Como curiosidad, decir que algunos de esos punzones, los de prueba final, incluían una minúscula águila con la cruz gamada que en aquel entonces era el emblema oficial alemán, pero como reproducir este símbolo (la svástica), está hoy prohibido en Alemania, el fabricante ha optado por incluir en su lugar una pequeña “X” que ofrece en la práctica el mismo efecto visual, hasta recurrir a la lupa.
Pero ya dijimos que esta especial, histórica, atractiva y fenomenalmente realizada réplica permitía también que los aficionados y coleccionistas pudieran apreciar una sensación que difícilmente podrían disfrutar de otra manera, como es disparar con un MP-38, aunque sea en ciclo semiautomático.
En Alemania, los BD-38 se venden con tres tipos de cargadores, mejor dicho con cargadores originales de época limitados según su potencial empleo: con capacidad para dos cartuchos para caza; con diez para tiradores deportivos y con treinta para coleccionistas (y allí las armas “de colección” se pueden utilizar en los polígonos).

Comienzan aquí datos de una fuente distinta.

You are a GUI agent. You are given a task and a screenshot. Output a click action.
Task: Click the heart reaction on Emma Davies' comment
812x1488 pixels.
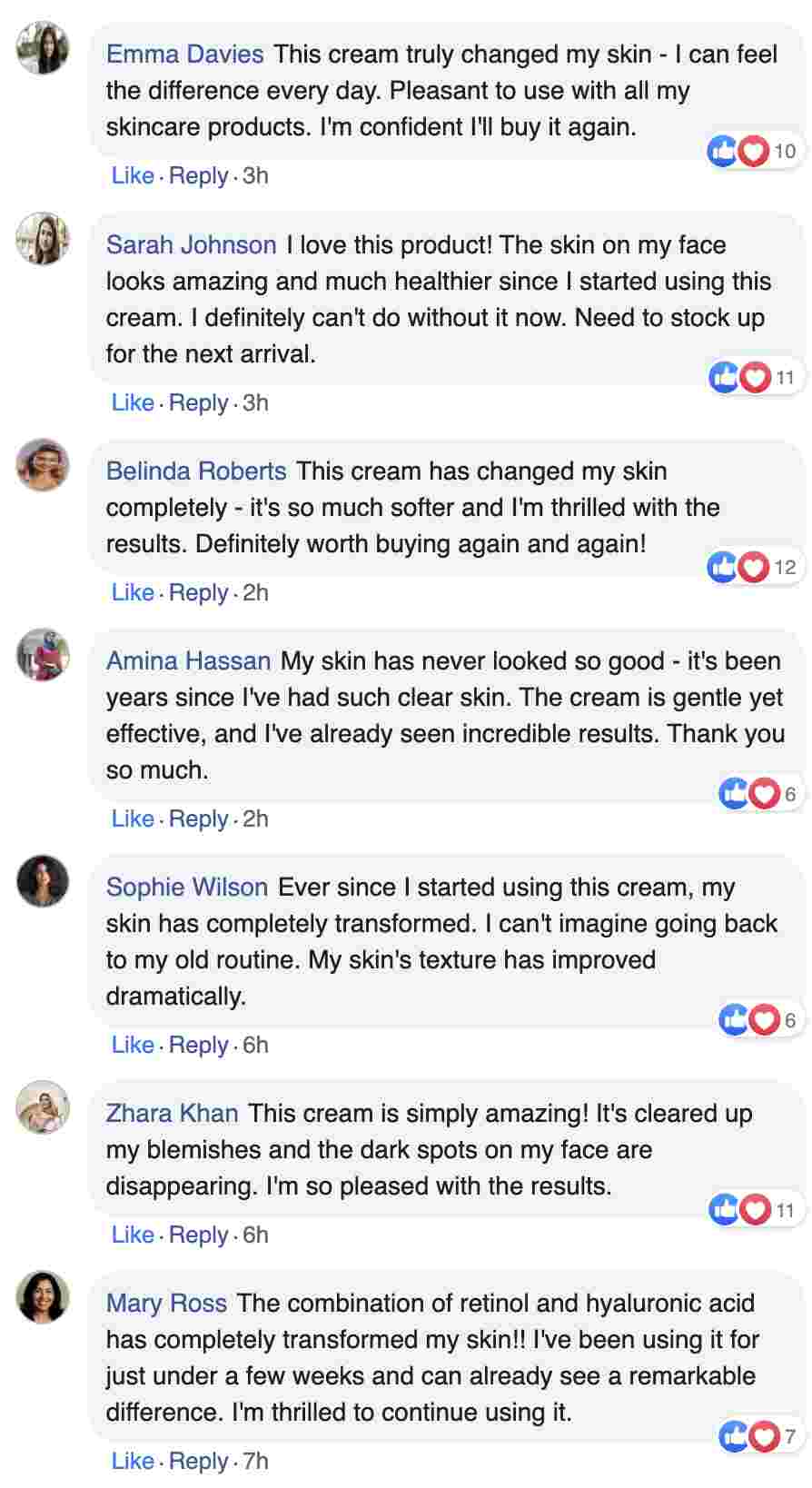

Por nuestra reglamentación los cargadores admiten cuatro, aunque en este caso, por el sistema de funcionamiento del arma -desde cierre abierto- no se puede plantear “más el alojado en la recámara”.
Ya pueden suponer que el largo desplazamiento del cierre para producir cada disparo no permite una gran precisión, aunque hay que reconocer que a 50 m del blanco, y disparando apoyados, se pueden agrupar los impactos en no más de 10 ó 12 cm.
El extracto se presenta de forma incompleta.